I once fell in love with a man in Panama. He had a gorgeous smile, a thing for fried plantains, and the best butt on either side of the Puente de las Americas. In some ways he was more experienced than me, in others very naïve. We flipped for each other, and burned through 18 condoms in our first weekend together.
Luis was funny. Luis was very smart, as witty in English as in Spanish. Luis lived at home, was not out to his parents, and is probably still scared to death of his mother. He lied to his parents whenever I came to town, about where he was going and who he was going to see. He wouldn’t hug me hello or goodbye at the airport—I got a handshake if I was lucky, and he looked over his shoulder before he’d give me that. On my first trip to Panama, our entire relationship was conducted in our mutual friend’s apartment and on her balcony, where we couldn’t kiss in the daytime, lest anyone passing in a speeding car on the busy street three stories below recognize Luis in the arms of another man.
It wasn’t until my second trip that we ventured out to the bar. Nobody had any fear about being seen out at the bar, Luis explained, because no tattle tale’s reputation could weather the inevitable round of And what were you doing there? that would follow any attempted outing. It was a safe space, even if everybody there did know you were a married man making out with a Catholic priest. It was the only public space in which I ever felt Luis relax.

_ _ _ _ _ _ _

> [What you need to do] Quote the Panama passage word for word, everything from "It wasn’t until" down to "felt Luis relax.". Answer from the Panama passage alone.

> [Raw data]
_ _ _ _ _ _ _

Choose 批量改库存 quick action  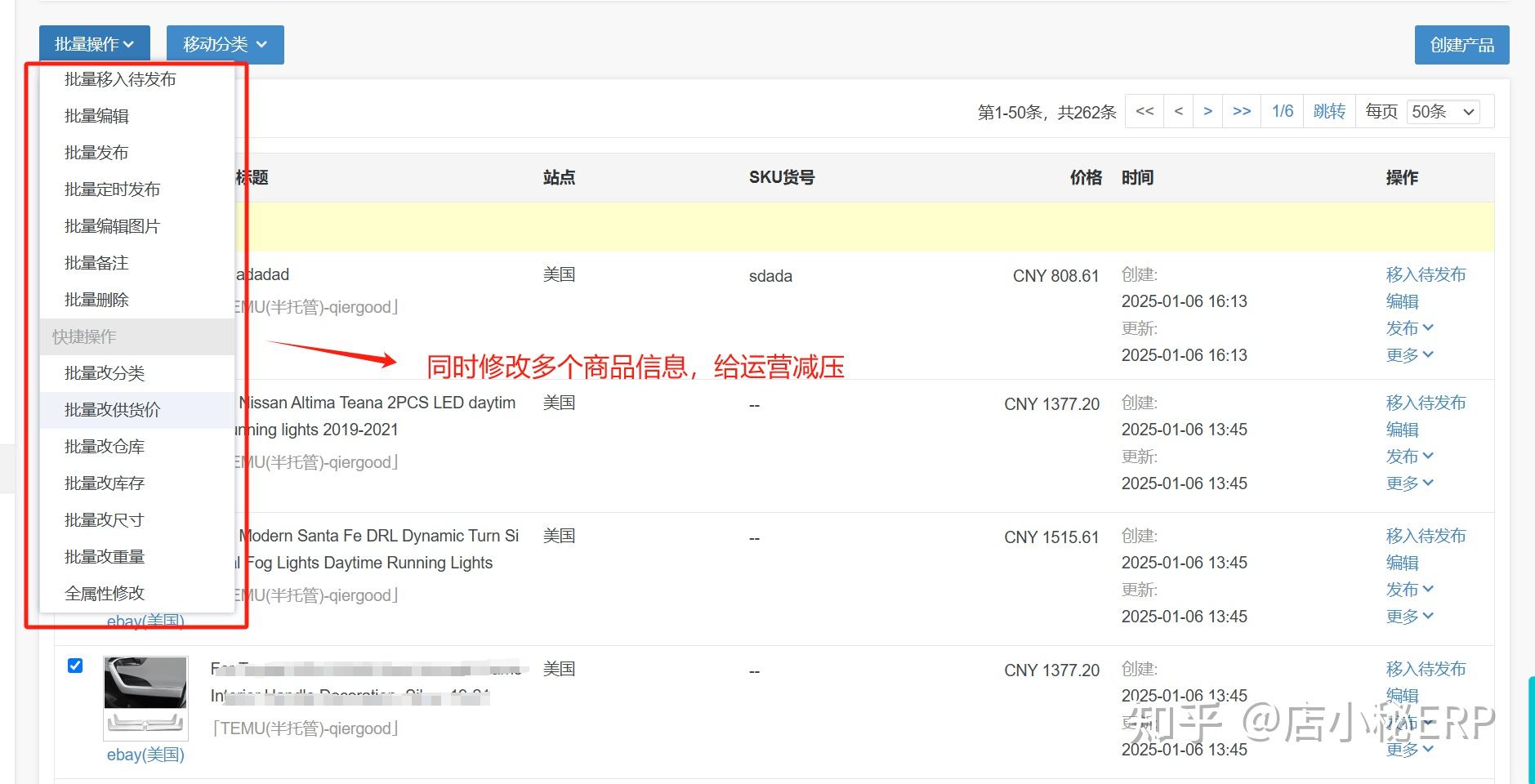click(x=105, y=483)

_ _ _ _ _ _ _

> [Answer for the task]
It wasn’t until my second trip that we ventured out to the bar. Nobody had any fear about being seen out at the bar, Luis explained, because no tattle tale’s reputation could weather the inevitable round of And what were you doing there? that would follow any attempted outing. It was a safe space, even if everybody there did know you were a married man making out with a Catholic priest. It was the only public space in which I ever felt Luis relax.